En revanche, le juge peut prendre en considération des témoignages anonymisés de salariés s’ils sont corroborés par d’autres éléments permettant d’en analyser la crédibilité et la pertinence, c’est ce qui ressortait de 2 arrêts du 19 avril 2023 et du 11 décembre 2024.
Par une nouvelle décision du 19 mars 2025, la Cour de cassation assouplie encore sa position sur la recevabilité des témoignages anonymisés.
LES FAITS AYANT DONNES LIEU AU LITIGE
Dans cette affaire un salarié a été licencié pour faute grave au motif qu’il faisait régner un climat de peur au sein de l’entreprise et avait repris ses horaires d’équipe de l’après-midi, sans l’accord de son employeur qui l’avait affecté en équipe de nuit avec horaires aménagés à sa demande, afin de limiter ses contacts avec des collègues s’étant plaints de son comportement.
Le salarié conteste son licenciement devant le juge.
Pour apporter la preuve des faits, l’employeur a fourni aux juges deux constats d’audition, établis par un huissier de justice, recueillant les témoignages de cinq collègues du salarié licencié, qui évoquaient ses négligences volontaires dans le cadre de son travail et son attitude irrespectueuse, voire agressive tant verbalement que physiquement envers eux.
Ces témoignages avaient été anonymisés à la demande des salariés concernés par peur de représailles. Ainsi, le salarié licencié ne connaissait pas l’identité des personnes ayant témoigné contre lui. L’employeur ne produisait pas d’autre élément de preuve que ces deux constats.

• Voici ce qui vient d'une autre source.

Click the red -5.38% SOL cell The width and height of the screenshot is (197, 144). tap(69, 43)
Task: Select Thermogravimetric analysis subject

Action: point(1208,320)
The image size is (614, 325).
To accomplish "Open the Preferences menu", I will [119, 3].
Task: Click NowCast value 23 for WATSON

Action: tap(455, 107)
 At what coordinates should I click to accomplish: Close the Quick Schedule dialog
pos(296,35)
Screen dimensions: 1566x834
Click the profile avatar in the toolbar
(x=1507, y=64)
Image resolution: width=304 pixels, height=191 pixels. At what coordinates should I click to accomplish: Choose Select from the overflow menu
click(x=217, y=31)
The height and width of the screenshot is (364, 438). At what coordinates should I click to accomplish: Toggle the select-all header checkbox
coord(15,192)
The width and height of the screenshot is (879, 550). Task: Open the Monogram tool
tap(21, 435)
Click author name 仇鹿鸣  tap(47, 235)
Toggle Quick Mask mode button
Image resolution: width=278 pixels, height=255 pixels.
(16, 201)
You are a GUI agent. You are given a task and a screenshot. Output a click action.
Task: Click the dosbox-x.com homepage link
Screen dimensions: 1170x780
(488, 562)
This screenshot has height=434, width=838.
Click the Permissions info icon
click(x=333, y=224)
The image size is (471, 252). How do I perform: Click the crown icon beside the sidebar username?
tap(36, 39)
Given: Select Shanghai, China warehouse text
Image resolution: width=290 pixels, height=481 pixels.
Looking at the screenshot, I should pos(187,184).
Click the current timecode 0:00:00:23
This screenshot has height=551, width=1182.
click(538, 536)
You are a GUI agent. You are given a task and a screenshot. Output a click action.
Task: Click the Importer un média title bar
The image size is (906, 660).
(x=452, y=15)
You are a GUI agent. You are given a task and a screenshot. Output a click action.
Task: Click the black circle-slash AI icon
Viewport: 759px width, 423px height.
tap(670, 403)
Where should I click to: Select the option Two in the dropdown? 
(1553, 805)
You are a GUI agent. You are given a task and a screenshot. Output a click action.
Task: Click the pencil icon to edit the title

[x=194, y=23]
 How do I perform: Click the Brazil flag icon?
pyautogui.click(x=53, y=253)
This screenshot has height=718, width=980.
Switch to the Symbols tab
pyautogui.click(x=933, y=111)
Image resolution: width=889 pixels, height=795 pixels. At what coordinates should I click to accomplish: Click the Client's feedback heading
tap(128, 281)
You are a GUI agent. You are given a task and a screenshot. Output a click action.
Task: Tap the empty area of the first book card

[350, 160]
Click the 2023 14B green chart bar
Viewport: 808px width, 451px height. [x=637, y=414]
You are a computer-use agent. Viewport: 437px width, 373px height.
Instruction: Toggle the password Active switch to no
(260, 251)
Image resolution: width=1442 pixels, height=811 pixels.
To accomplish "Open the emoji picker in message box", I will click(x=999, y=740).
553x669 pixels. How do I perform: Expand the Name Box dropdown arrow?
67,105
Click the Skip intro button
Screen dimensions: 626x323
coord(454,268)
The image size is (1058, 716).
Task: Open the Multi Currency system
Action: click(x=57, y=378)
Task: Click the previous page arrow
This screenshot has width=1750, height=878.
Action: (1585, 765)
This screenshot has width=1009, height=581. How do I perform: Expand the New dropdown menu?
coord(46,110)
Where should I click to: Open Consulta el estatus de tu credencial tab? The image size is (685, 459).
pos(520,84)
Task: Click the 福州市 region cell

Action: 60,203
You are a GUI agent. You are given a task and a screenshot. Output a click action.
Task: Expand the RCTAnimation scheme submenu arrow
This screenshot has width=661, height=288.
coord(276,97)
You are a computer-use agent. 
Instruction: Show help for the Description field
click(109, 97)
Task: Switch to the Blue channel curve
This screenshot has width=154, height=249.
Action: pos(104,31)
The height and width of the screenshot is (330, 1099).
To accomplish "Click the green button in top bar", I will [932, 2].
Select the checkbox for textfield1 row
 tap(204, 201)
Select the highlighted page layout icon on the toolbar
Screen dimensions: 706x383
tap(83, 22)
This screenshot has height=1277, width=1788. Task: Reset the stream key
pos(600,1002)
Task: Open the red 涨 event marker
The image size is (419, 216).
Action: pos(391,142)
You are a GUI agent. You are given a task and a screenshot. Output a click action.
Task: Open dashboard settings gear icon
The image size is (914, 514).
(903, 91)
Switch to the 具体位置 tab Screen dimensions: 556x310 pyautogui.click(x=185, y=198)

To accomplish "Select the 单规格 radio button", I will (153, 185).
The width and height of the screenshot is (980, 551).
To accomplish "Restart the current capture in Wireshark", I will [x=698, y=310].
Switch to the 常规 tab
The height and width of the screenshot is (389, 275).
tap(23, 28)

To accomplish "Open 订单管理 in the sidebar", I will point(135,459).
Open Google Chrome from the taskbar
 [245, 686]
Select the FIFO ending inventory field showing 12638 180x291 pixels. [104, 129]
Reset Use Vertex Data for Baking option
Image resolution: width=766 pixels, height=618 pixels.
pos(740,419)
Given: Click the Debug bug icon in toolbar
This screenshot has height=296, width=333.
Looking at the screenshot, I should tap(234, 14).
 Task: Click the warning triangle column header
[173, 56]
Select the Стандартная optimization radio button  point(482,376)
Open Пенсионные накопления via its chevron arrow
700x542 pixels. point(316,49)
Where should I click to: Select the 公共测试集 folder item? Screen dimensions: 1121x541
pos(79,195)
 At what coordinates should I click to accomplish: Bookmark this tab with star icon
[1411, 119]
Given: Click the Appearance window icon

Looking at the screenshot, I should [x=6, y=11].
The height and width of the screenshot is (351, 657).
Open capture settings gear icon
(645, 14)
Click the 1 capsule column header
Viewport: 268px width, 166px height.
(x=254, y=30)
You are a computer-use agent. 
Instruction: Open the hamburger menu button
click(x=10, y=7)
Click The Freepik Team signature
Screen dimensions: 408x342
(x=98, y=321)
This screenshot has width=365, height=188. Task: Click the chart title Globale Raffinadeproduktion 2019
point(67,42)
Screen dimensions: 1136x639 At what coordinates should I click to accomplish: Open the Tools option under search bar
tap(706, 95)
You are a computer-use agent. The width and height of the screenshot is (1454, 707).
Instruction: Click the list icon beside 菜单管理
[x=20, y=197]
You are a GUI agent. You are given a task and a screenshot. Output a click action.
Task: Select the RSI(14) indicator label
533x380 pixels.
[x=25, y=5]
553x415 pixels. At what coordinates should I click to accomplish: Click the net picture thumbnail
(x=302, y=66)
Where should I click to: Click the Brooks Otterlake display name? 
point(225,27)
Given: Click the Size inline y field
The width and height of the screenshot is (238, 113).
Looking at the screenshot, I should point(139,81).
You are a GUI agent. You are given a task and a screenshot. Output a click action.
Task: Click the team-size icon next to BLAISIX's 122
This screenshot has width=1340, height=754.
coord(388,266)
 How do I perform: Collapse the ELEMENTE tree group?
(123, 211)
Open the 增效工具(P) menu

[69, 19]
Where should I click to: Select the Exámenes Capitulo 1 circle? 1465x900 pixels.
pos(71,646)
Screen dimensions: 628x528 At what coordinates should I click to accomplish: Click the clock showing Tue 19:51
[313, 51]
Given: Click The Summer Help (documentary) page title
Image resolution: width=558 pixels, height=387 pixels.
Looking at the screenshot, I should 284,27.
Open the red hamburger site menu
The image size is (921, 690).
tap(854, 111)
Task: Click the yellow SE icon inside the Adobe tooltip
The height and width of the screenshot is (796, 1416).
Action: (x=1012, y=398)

Faute pour l’employeur de fournir d’autres pièces, la cour d’appel avait donc écarté les témoignages anonymisés et jugé le licenciement sans cause réelle et sérieuse.
La cour d’appel juge le licenciement sans cause réelle et sérieuse en considérant que ces constats d’audition n’avaient pas de valeur probante et que l’employeur ne produisait pas d’autres preuves.
L’employeur se pourvoit alors en cassation.
SOLUTION DÉGAGÉE PAR LES COUR DE CASSATION
La Cour de cassation rappelle que les témoignages anonymisés sont recevables s’ils sont corroborés par d’autres éléments.
Puis, elle ajoute qu’en l’absence d’autres éléments corroborant ces témoignages et permettant au juge d’en analyser la crédibilité et la pertinence, il lui appartient d’apprécier si la production d’un témoignage dont l’identité de son auteur n’est pas portée à la connaissance de celui à qui ce témoignage est opposé porte atteinte au caractère équitable de la procédure dans son ensemble.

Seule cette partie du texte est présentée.